*Brief*
Give back exactly the lines from the one that holds "Viewport: 868px width, 453px" through the final line of the data; omit the pictures and add nothing.

[Stored records]
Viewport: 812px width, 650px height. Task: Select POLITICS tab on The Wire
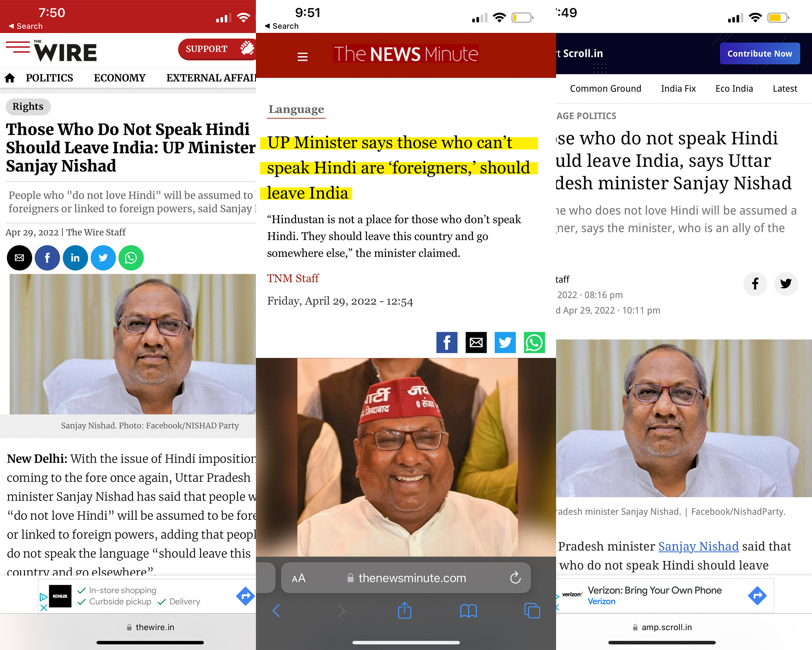click(49, 78)
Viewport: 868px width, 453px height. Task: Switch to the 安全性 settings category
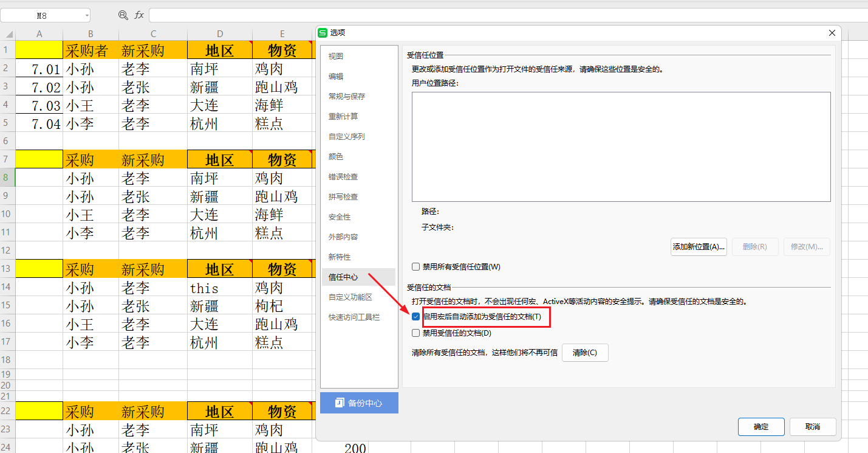coord(340,216)
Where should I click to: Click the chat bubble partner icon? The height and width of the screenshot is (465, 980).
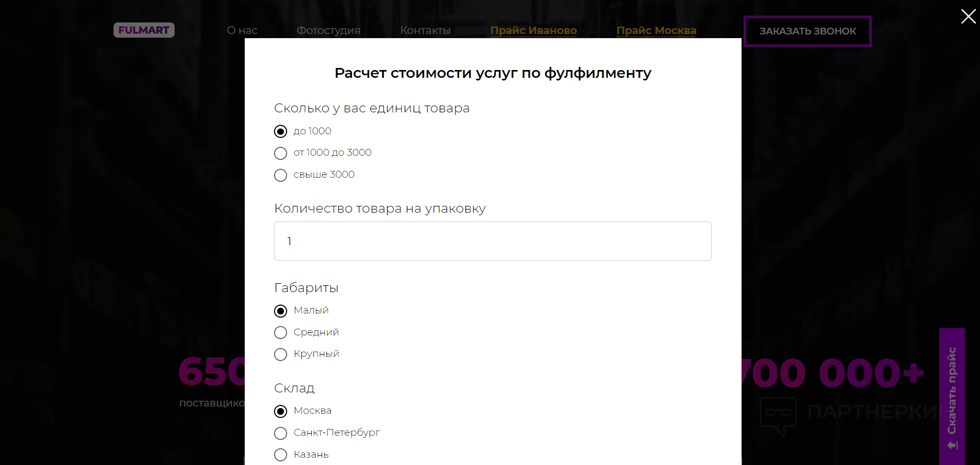tap(778, 415)
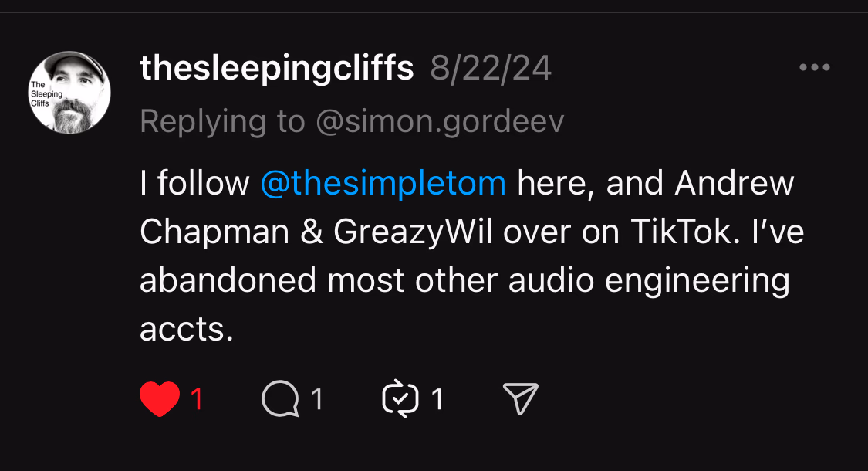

*Response*
Viewport: 868px width, 453px height. Task: Switch to the 安全性 settings category
coord(340,216)
Where should I click to: Click the chat bubble partner icon? The height and width of the screenshot is (465, 980).
tap(778, 415)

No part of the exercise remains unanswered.